Organic growth vs inorganic growth

  Organic growth and inorganic growth  both represent the growth in revenues over the previous year but differ for a key element:  organic growth  excludes the effect of currency fluctuations, mergers and acquisition (M&A), and divestitures;  inorganic growth  is the revenue  growth that a company is able to achieve by acquiring resources and capabilities from other companies, through mergers and acquisitions (M&A).

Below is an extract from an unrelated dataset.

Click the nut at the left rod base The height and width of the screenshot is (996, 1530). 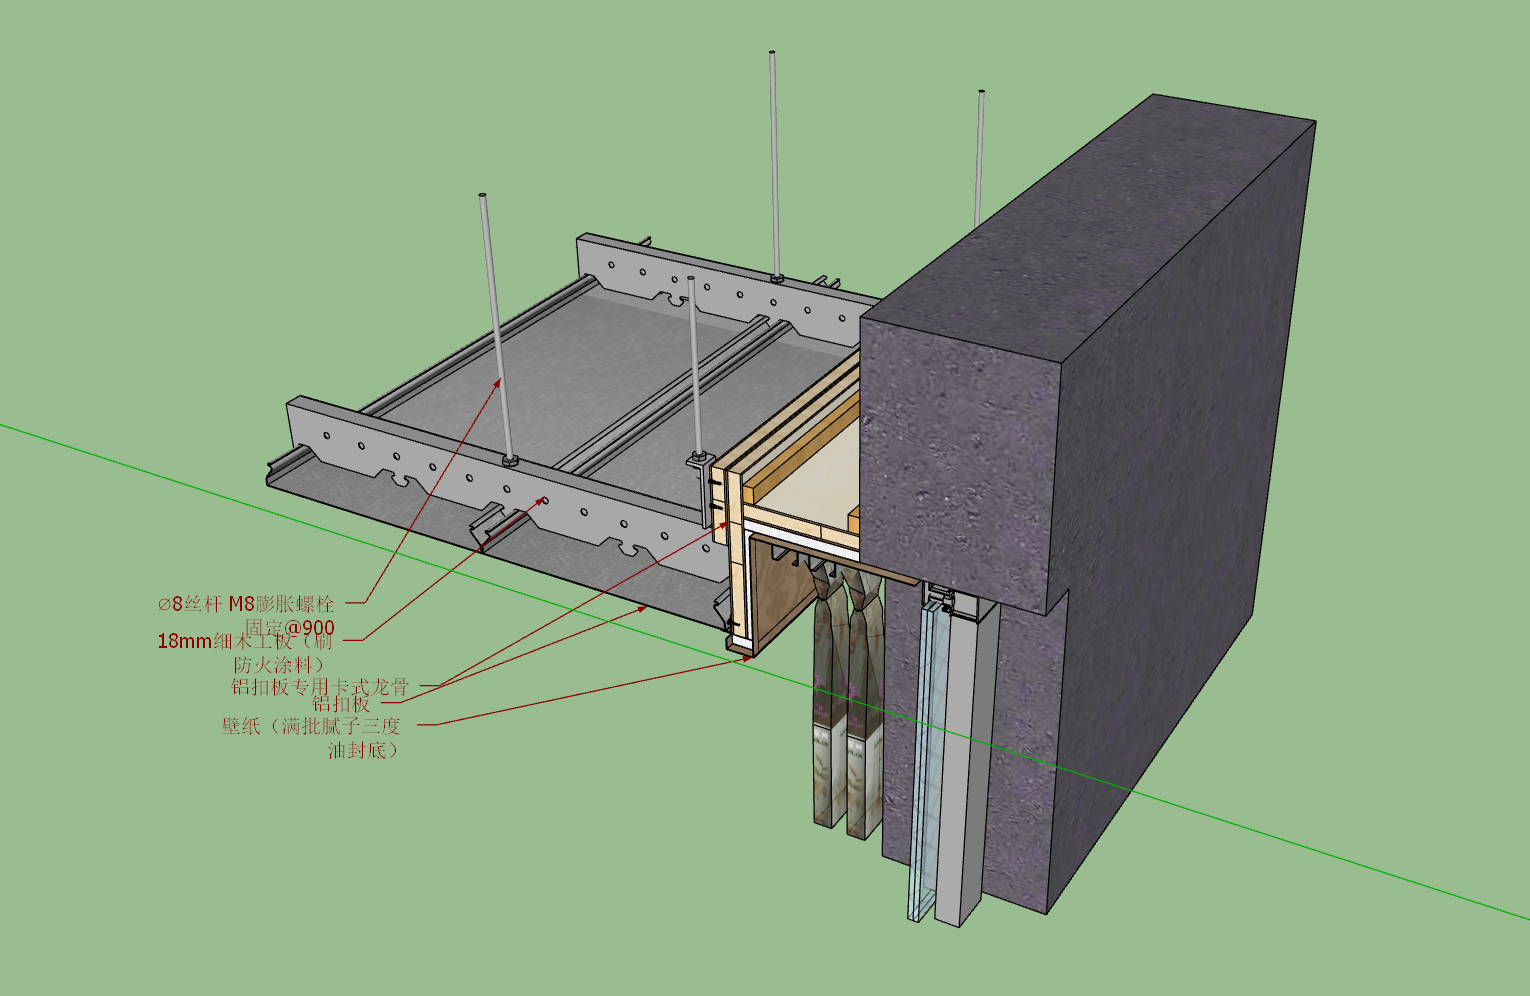(x=510, y=460)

Reported growth vs operational growth

  Reported growth and operational growth both represent the growth in revenues over the previous year but differ for a key element: reported growth is the the growth in revenue as represented in compliance with accounting standard; operational growth is the revenue  growth that strips out the effect of currency fluctuations, mergers and acquisitions (M&A) and divestments. You might be interested in: Operational growth

Operational growth

  Operational growth is the growth that strips out the effect of currency fluctuations, mergers and acquisitions (M&A) and divestments.  Operational growth   is commonly used to describe the underlying growth of a business.

Operating earnings

  Operating earnings are net earnings adjusted for non-recurring costs and charges.  Operating earnings  do not comply with the Generally Accepted Accounting Principles (GAAP).  Operating earnings   usually exclude stock-based compensation, currency fluctuations, restructuring charges and one-off items.   Operating earnings  might   better reflect the underlying performance of the business.   Operating earnings   are usually   compared with analyst estimates.

Stock market spike

A stock market   spike  is a term used to describe a sudden variation in the stock market, usually after a market moving news is disseminated to the market.

12 months ended

  12 months ended is a phrase commonly used in financial reporting to describe the period over which the income statement, balance sheet and cash flow is calculated. The date the follows the phrase 1 2 months ended may differ from previous years.  

TTM revenue

TTM revenue is the revenue generated by a company in the previous twelve months. TTM revenue is usually calculated as the sum of the revenue generated in the latest four quarters.

Spike (finance)

 In finance, spike is a term used to describe a sudden variation in the price of a security, usually after a market moving news is disseminated to the market. 

SSS (finance)

 In finance, SSS stands for Same Store Sales , which   are sales generated by stores opened for more than 12 months.  SSS  strip outs the sales growth that is due to an increase in the number of stores.  SSS  better reflect the underlying momentum of the business.  SSS  are usually reported in terms of growth in percentage points over the previous year.

Comparable store sales

   Comparable store sales  are sales generated by stores opened for more than 12 months.  Comparable store sales  strip outs the sales growth that is due to an increase in the number of stores.  Comparable store sales  better reflect the underlying momentum of the business.  Comparable store sales  are usually reported in terms of growth in percentage points over the previous year.

Organic revenue growth

Organic revenue   growth strips out the effect of currency fluctuations, the bump in revenue given by mergers and acquisition (M&A), and the slump in revenue due to disposals.  Organic revenue   growth  is commonly used to describe the underlying growth of a business.

Stock market bubble

 A stock market bubble  is a sustained increase in stock prices fueled by optimism on the future. A  stock market bubble  is powered by a seemingly irrational mass behavior that pushes stock prices to a level that cannot be explained by economic fundamentals. A  stock market bubble  is sustained in time by expectation of further increases in prices. 

Bubble (finance)

 In finance, a bubble is a sustained increase in asset prices fueled by optimism on the future of a given financial asset. A bubble is powered by a seemingly irrational mass behavior that pushes asset prices to a level that cannot be explained by economic fundamentals. A bubble  is sustained in time by expectation of further increases in prices.